After the alliance, Kevin said that Dell had been winning customers from Lenovo, both in

China and globally (Lau, 2005b). Moreover, Lau (2006c) also argues that Lenovo lost share in

the U.S. due to its limited presence in the consumer market and low brand awareness. The

impact of negative reactions in Lenovo’s home market, where it accounts for over a quarter of

the market share cannot be ignored. Ma Liyuan, a government worker in Shanghai said that, ‘I

didn’t think much of the Lenovo PC I used to have and I feel IBM has now suddenly lost a lot of

its cachet’. And one previously loyal IBM user and network engineer Song Yingqiao is even

blunt, saying that he will not buy IBM again, ‘It’s a gut feeling, it feels uncomfortable that

international IBM has become domestic Lenovo’ (Dickie and Lau, 2004b).

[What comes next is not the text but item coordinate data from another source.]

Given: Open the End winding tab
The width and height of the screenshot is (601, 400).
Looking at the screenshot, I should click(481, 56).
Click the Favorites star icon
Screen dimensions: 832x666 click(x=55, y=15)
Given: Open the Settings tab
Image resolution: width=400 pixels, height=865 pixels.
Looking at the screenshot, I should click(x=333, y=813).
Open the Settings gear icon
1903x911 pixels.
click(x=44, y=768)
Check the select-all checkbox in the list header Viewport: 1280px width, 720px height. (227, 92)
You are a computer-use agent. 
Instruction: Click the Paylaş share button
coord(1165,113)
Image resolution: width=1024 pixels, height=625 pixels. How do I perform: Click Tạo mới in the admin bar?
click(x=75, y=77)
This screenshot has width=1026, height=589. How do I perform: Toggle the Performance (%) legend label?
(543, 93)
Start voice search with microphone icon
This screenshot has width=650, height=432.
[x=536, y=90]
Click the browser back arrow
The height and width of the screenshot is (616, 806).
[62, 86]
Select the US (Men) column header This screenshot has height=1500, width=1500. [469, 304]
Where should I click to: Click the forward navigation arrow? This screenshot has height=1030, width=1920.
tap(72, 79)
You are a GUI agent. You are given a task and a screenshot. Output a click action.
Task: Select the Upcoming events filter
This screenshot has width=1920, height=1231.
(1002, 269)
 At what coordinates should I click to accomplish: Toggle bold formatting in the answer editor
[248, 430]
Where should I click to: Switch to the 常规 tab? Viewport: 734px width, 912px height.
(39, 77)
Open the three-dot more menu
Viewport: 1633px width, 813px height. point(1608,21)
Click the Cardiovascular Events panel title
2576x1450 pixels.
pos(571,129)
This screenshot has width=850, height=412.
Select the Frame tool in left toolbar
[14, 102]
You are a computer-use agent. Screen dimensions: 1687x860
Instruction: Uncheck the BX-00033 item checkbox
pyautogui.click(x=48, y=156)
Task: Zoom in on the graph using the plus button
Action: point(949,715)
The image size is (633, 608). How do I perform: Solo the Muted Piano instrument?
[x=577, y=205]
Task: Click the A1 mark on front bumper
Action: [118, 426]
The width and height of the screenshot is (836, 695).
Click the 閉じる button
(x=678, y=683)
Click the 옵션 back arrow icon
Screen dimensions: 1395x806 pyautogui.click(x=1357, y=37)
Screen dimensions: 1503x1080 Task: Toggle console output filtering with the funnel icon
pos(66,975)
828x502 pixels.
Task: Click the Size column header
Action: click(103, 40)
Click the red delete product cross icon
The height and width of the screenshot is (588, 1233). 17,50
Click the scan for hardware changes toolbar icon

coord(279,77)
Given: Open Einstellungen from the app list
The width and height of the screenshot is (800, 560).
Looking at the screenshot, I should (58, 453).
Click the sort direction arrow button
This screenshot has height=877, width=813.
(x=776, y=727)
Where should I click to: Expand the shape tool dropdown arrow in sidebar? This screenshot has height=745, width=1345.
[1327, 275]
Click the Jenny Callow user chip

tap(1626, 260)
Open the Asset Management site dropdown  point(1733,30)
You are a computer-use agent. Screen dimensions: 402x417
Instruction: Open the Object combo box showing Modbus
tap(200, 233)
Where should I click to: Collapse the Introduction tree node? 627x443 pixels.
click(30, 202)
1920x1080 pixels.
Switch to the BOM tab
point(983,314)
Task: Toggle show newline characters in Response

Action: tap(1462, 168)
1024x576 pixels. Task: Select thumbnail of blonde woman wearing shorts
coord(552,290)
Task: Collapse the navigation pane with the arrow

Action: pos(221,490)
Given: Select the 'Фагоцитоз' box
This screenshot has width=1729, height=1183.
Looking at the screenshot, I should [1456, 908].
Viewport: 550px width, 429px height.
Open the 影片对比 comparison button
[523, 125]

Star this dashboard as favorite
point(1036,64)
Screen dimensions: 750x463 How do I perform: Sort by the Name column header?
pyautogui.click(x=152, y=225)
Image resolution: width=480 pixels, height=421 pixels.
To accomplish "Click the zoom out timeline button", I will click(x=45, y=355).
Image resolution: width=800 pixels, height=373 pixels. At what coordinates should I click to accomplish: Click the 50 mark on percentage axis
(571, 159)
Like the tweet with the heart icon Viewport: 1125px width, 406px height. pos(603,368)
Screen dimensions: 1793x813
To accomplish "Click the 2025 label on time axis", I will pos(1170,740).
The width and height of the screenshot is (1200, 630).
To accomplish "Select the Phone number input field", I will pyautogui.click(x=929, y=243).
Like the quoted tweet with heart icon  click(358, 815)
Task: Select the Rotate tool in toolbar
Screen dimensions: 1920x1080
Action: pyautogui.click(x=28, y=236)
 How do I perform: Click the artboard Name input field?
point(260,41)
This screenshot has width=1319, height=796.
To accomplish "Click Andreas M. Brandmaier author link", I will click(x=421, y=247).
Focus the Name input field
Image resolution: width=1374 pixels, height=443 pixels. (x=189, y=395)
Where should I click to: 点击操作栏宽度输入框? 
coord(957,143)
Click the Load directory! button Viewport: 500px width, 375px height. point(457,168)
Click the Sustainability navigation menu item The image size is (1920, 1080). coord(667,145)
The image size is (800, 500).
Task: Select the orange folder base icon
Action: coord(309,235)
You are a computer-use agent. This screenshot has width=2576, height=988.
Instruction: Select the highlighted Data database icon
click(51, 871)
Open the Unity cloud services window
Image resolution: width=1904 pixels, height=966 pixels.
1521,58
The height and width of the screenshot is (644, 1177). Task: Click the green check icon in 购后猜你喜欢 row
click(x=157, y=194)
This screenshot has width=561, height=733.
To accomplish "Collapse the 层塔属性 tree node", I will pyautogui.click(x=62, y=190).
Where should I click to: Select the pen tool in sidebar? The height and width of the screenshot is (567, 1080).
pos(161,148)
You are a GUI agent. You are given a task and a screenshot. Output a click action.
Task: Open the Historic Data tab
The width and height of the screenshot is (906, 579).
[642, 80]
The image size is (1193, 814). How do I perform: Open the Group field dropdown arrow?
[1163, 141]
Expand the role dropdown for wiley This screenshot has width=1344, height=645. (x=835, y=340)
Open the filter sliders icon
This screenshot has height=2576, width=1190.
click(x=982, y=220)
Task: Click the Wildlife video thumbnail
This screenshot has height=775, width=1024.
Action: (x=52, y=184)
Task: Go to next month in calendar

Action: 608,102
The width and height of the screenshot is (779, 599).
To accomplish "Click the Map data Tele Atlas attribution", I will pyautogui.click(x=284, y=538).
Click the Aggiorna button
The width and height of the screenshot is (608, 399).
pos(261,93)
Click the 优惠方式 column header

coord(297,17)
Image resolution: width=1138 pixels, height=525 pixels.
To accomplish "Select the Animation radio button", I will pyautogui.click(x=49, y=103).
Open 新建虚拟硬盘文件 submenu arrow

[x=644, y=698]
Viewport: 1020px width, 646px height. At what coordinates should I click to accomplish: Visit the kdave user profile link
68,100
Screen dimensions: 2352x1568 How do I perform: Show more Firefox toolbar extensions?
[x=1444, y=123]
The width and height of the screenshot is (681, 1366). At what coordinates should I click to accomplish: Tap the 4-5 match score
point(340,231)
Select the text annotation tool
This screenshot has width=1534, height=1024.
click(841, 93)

The whole co-branding thing not only arouses the negative reaction from the local customers,

but also caused the brand confusion. As Burt (2005) suggests that the new Lenovo has a strong

IBM presence during its global process, which might cause brand confusion in the market.

Besides its own brand change from Legend to Lenovo, the firm also has the IBM brand under

the five-year licencing agreement. In China, the brand names like IBM, ThinkPad and Lenovo

will all be used; while in the U.S., Lenovo will continue to use the IBM brand, this messed up

situation might cause confusion in brand identities for consumers in the global market, and

make it even harder for the firm to market itself using a single brand name (Ritson, 2005).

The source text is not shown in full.